[start of Excerpt provided]

THE Real3Peaks Challenge; Cleanse and Conserve 2015

Removed 513.5kgs off the UK's three highest peaks in one day.....With the help of 88 like-minded folk on 8 different routes

View from Snowdon Saturday's results...
  • Ben Nevis 13 Volunteers, 153kg
  • Scafell Pike 39 Volunteers, 155.5kg
  • Snowdon 36 Volunteers, 205kg
What an astounding day, organised by three members of the Mountian Training Association and joined by 88 people who came out on Saturday 10th October to support the Real3Peaks Challenge on the UK’s highest peaks - Ben Nevis, Scafell Pike & Snowdon, collecting litter from the most popular routes on each mountain.

[end of Excerpt provided]

- **Direction**: In the Real3Peaks Challenge text, how many volunteers worked on Snowdon, and how much litter did they remove?

[start of Supplied material]

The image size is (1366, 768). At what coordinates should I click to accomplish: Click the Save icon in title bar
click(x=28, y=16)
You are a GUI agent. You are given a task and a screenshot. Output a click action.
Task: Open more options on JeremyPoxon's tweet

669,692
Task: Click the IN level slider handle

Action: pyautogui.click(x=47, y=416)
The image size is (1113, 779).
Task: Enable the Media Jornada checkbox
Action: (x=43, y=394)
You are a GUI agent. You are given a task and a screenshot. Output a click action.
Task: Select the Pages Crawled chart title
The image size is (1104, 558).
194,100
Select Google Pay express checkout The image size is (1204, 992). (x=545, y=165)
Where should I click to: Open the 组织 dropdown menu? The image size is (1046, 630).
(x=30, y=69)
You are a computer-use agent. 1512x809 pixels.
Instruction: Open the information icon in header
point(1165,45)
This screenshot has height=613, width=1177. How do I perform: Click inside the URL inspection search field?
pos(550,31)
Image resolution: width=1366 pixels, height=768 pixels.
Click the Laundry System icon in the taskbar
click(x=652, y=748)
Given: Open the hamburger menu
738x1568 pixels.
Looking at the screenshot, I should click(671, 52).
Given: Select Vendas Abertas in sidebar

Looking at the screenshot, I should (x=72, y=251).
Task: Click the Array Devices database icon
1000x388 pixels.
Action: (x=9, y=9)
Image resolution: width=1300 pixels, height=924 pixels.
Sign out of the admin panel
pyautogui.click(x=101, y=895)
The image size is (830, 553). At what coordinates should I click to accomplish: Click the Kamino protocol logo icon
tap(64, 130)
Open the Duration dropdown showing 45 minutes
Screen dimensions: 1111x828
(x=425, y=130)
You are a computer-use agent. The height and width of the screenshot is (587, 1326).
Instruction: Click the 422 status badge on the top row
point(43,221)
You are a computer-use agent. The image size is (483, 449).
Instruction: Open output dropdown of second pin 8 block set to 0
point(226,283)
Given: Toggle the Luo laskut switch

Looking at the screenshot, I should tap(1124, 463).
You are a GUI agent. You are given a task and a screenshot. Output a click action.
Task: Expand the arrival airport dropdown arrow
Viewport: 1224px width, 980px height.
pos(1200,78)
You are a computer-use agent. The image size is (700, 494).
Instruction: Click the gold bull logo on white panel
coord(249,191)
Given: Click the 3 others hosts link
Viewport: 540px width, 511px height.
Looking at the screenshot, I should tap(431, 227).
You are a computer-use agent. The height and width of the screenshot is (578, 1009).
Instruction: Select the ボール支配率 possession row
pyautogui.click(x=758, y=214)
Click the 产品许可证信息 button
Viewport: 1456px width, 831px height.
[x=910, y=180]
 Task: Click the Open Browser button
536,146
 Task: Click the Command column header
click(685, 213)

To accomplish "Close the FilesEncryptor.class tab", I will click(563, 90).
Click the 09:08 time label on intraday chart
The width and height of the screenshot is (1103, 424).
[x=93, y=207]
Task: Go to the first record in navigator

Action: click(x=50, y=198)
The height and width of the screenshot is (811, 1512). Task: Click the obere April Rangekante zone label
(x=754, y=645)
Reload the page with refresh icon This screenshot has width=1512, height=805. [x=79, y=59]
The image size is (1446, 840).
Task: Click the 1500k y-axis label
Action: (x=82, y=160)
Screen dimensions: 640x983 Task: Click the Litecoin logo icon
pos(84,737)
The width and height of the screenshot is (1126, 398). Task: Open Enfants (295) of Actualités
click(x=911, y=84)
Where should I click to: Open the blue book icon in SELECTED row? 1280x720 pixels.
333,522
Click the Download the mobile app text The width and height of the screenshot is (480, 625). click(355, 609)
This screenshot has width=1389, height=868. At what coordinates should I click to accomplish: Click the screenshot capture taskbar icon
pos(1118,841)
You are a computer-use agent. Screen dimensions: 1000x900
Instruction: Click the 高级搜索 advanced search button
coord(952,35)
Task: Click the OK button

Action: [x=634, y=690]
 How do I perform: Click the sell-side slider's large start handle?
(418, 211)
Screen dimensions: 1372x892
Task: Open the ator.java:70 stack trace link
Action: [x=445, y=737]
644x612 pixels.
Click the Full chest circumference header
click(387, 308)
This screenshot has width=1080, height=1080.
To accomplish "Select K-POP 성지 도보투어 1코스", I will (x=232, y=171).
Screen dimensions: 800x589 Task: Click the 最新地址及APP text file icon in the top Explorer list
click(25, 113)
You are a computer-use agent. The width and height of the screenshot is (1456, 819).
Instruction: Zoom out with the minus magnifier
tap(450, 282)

[end of Supplied material]

- **Full solution**: 36 volunteers removed 205kg.